[SELECTION]
***

Pixel-wise Energy-biased Abstention Learning for Anomaly Segmentation on Complex Urban Driving Scenes (2111.12264v6)

Abstract: State-of-the-art (SOTA) anomaly segmentation approaches on complex urban driving scenes explore pixel-wise classification uncertainty learned from outlier exposure, or external reconstruction models. However, previous uncertainty approaches that directly associate high uncertainty to anomaly may sometimes lead to incorrect anomaly predictions, and external reconstruction models tend to be too inefficient for real-time self-driving embedded systems. In this paper, we propose a new anomaly segmentation method, named pixel-wise energy-biased abstention learning (PEBAL), that explores pixel-wise abstention learning (AL) with a model that learns an adaptive pixel-level anomaly class, and an energy-based model (EBM) that learns inlier pixel distribution. More specifically, PEBAL is based on a non-trivial joint training of EBM and AL, where EBM is trained to output high-energy for anomaly pixels (from outlier exposure) and AL is trained such that these high-energy pixels receive adaptive low penalty for being included to the anomaly class. We extensively evaluate PEBAL against the SOTA and show that it achieves the best performance across four benchmarks. Code is available at https://github.com/tianyu0207/PEBAL.

• The paper introduces PEBAL, integrating pixel-wise abstention learning with energy-based models to accurately differentiate inlier and anomaly pixels.
• It employs adaptive penalty factors and the AnomalyMix augmentation to reduce false positives and negatives while maintaining segmentation precision.

***

[GIVEN INFORMATION]

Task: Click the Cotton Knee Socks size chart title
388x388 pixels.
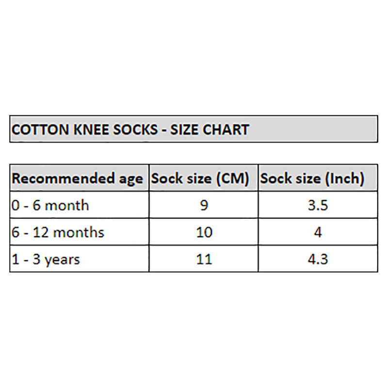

***

[PROBLEM SET]
A - In the PEBAL abstract, what is the energy-based model trained to output for anomaly pixels?
B - Continue the PEBAL abstract from its final bullet point.
The listing is separate material from the PEBAL abstract.

[RESPONSES TO THE EXERCISE]
A - It is trained to output high energy for anomaly pixels taken from outlier exposure.

B -
• Experimental results on four benchmarks, including LostAndFound, show significant improvements with an AP of 78.29% and an FPR95 of 0.81.

Pixel-wise Energy-biased Abstention Learning for Anomaly Segmentation in Urban Driving

The paper introduces a novel approach, known as Pixel-wise Energy-biased Abstention Learning (PEBAL), to enhance anomaly segmentation in urban driving scenes. The primary motivation for this advancement is to address the inefficacy of existing state-of-the-art (SOTA) methods that either rely on classification uncertainty or reconstruction models, both of which have limitations in real-time applications such as autonomous driving.

Problem Statement

Anomaly segmentation in urban driving scenarios is critical for road safety, as undetected anomalies like unexpected road obstacles can lead to accidents. Traditional methods, which associate high classification uncertainty with anomaly and use reconstruction models, face significant challenges. The association of uncertainty with anomalies can cause false positives and negatives, whereas reconstruction models can be inefficient for real-time processing.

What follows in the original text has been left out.